The AI Act and Code of Practice talk a lot about “digitally signed metadata”. The idea here is that you can include an AI disclosure in the file’s metadata itself, ideally in a way that cannot be tampered with (for instance, by signing a hash of the file’s contents). This signed-metadata process is basically C2PA Content Credentials. While you can remove C2PA metadata, you (theoretically) can’t fake it, so a file with “created by a human” metadata can be trusted, and files with no metadata at all can be held in suspicion.
This post is already too long to get into what I think about C2PA, but I do want to say that C2PA is not a substitute for text watermarking. It only really applies to files. In the words of the Code of Practice, that’s “a data format that supports attaching metadata (e.g., an audio, image, video, or containerised text)“. The output of chat tools (and most of the output of AI agents) is not containerized text, but plain old regular text, and so can’t be signed. What would it even look like to sign ChatGPT outputs? There’s no artifact to pass around.
I think it’s a fascinating question whether Claude Code has to C2PA-sign any HTML files or PDFs it generates for you. That seems kind of tricky to get right. But in any case, the AI Act also mandates some kind of actual watermarking as well.
Conclusion
So what’s going to happen this year? If I had to guess, I’d say that each AI provider (not just labs like OpenAI or Anthropic, but third-party providers like Fireworks or Groq) will stick a SynthID token sampler in front of their inference stacks.

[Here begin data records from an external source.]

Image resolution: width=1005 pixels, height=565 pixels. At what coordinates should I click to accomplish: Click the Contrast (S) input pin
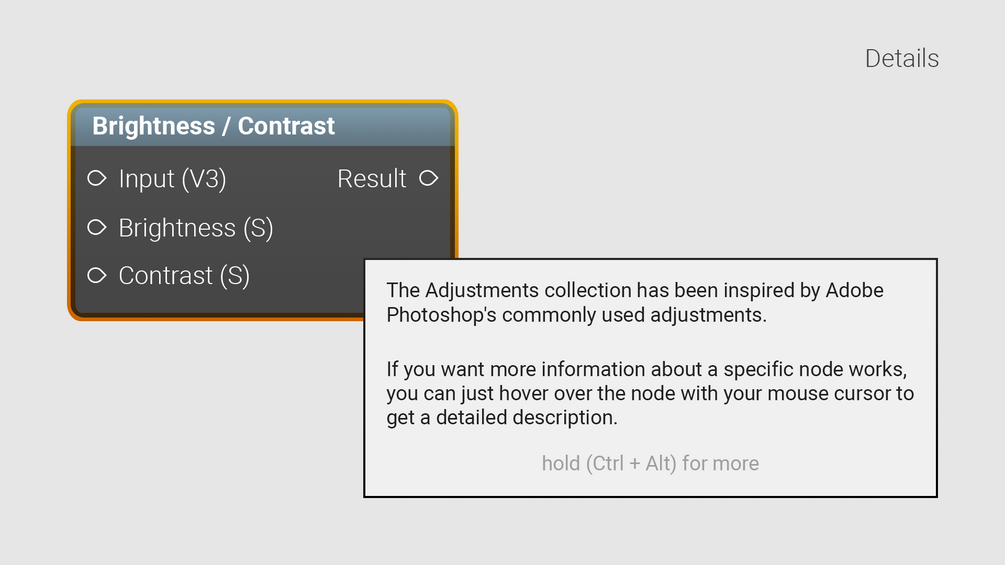pyautogui.click(x=97, y=276)
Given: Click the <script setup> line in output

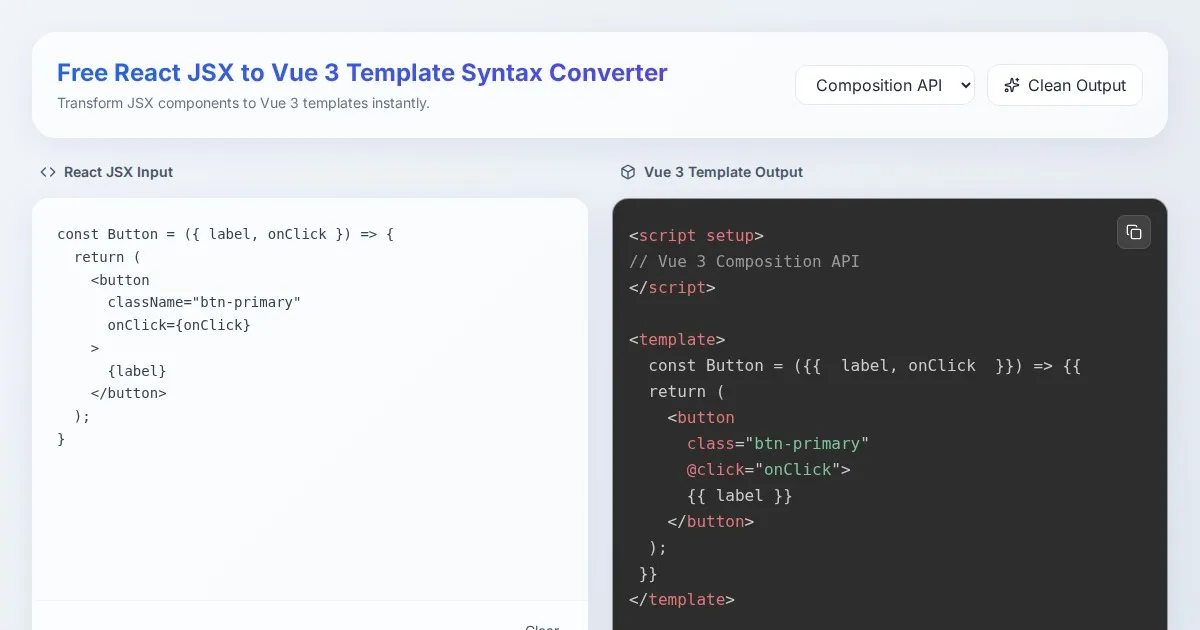Looking at the screenshot, I should [697, 236].
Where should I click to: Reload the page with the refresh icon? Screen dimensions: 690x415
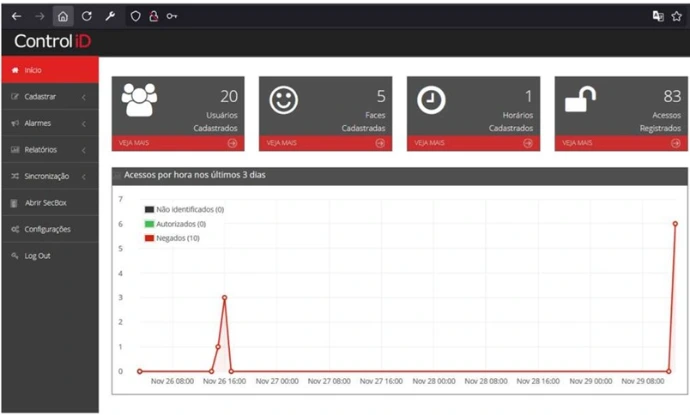coord(87,16)
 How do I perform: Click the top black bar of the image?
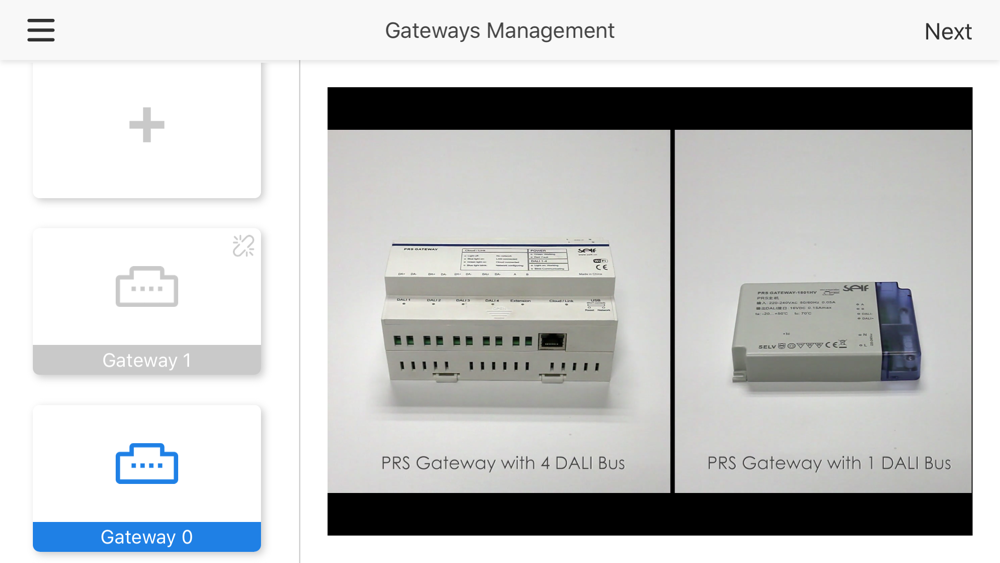tap(650, 109)
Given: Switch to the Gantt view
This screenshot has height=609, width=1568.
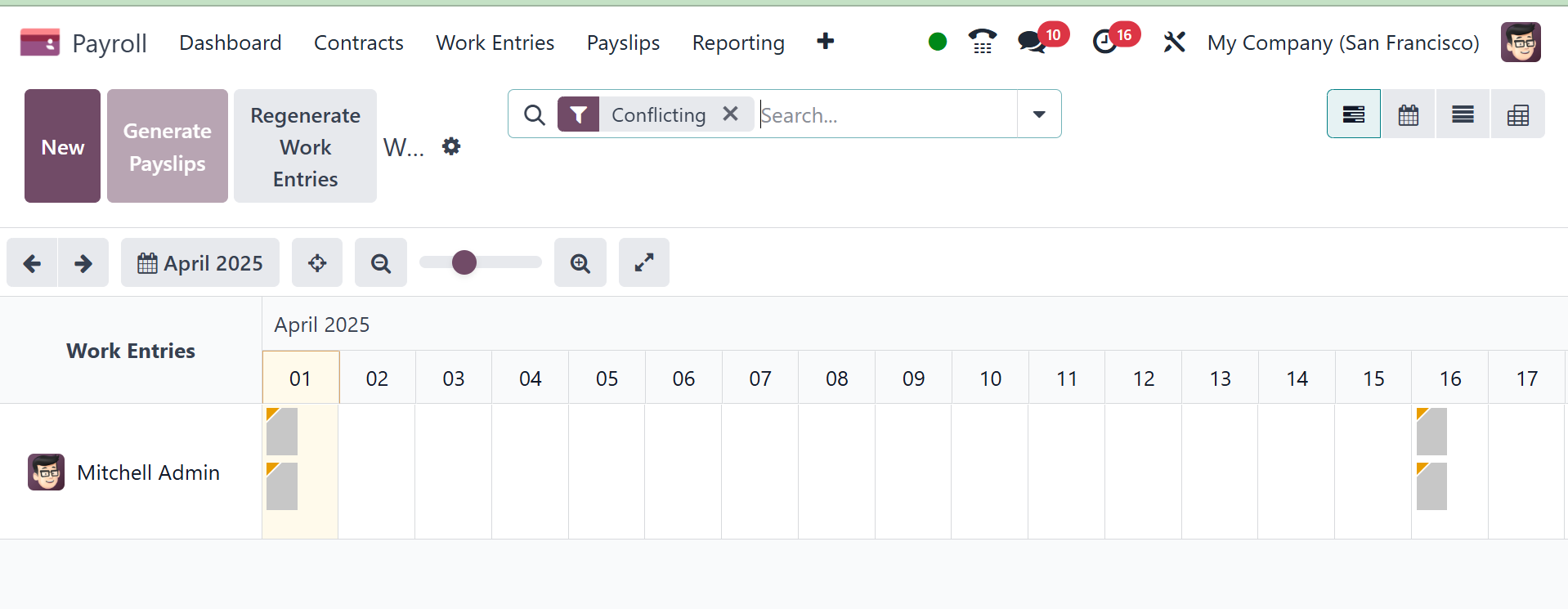Looking at the screenshot, I should [x=1354, y=114].
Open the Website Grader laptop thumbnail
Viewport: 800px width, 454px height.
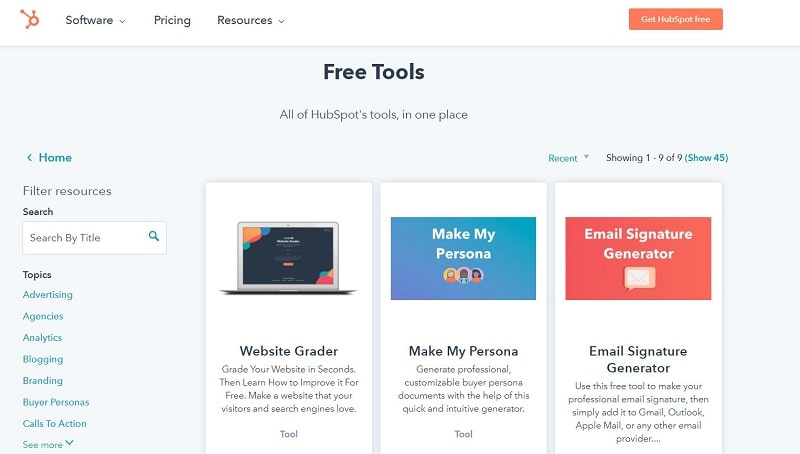(x=288, y=258)
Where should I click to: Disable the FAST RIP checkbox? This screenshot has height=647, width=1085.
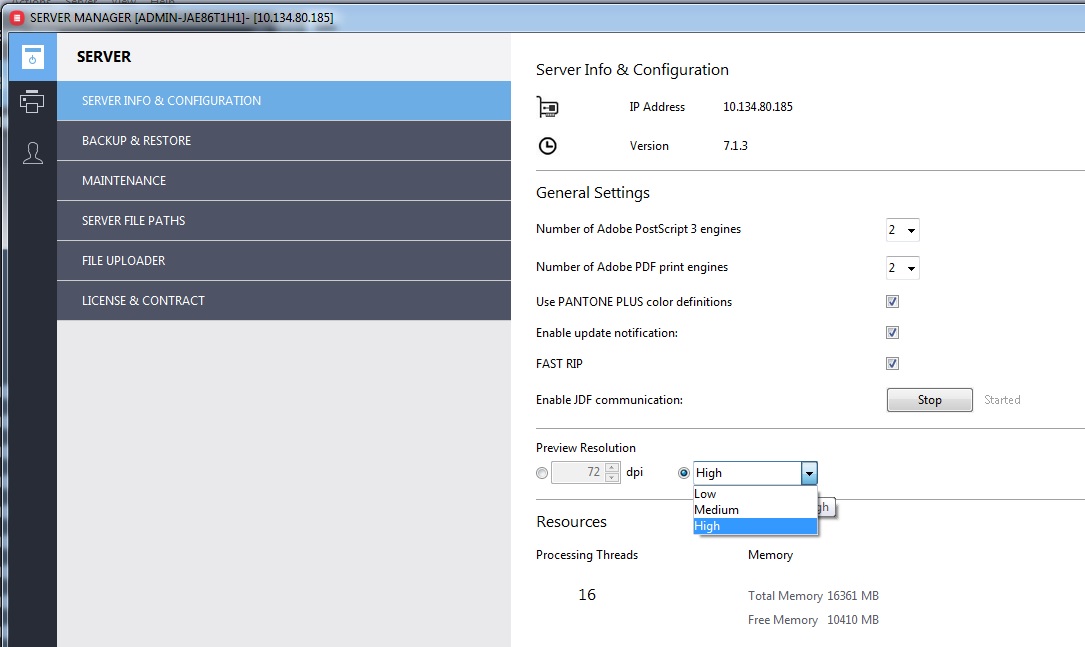[x=892, y=364]
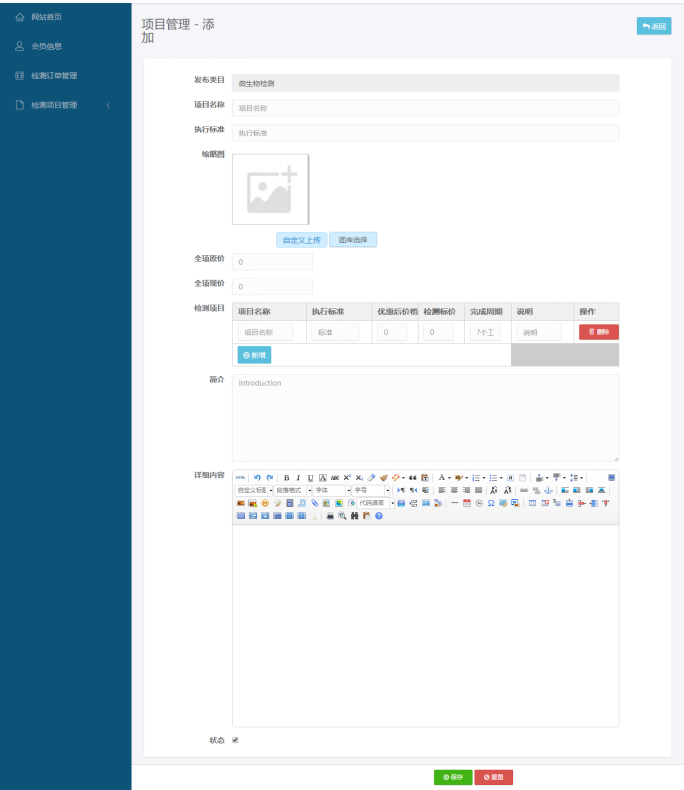
Task: Undo last edit in the rich text editor
Action: [x=257, y=478]
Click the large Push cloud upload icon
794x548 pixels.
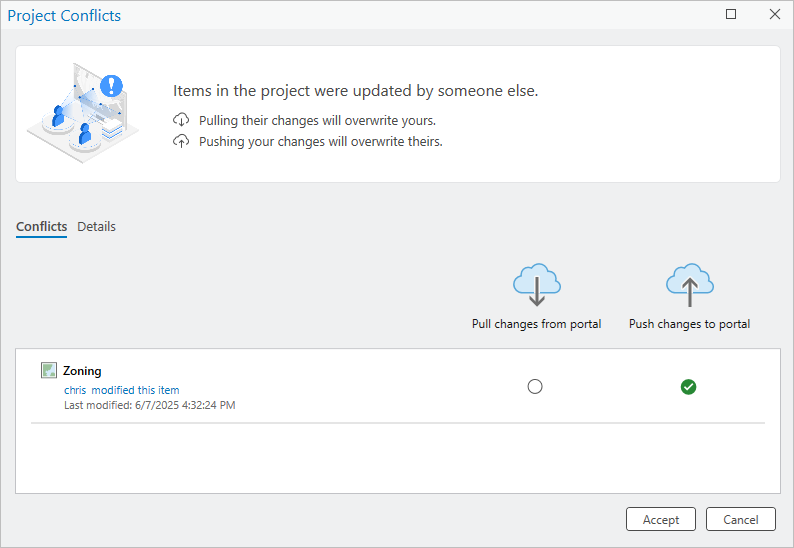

This might be limited to users in the EU, but it might not be, since SynthID is at least as good as a normal top-k token sampling approach.
AI providers will then offer a “check for watermark” page that re-tokenizes user-provided text, runs the scoring, and checks whether it’s above a certain threshold. Depending on how seriously the interoperability clause is taken, providers might even standardize on the same SynthID setup, in which case there could be a single EU-hosted “watermark this text” page.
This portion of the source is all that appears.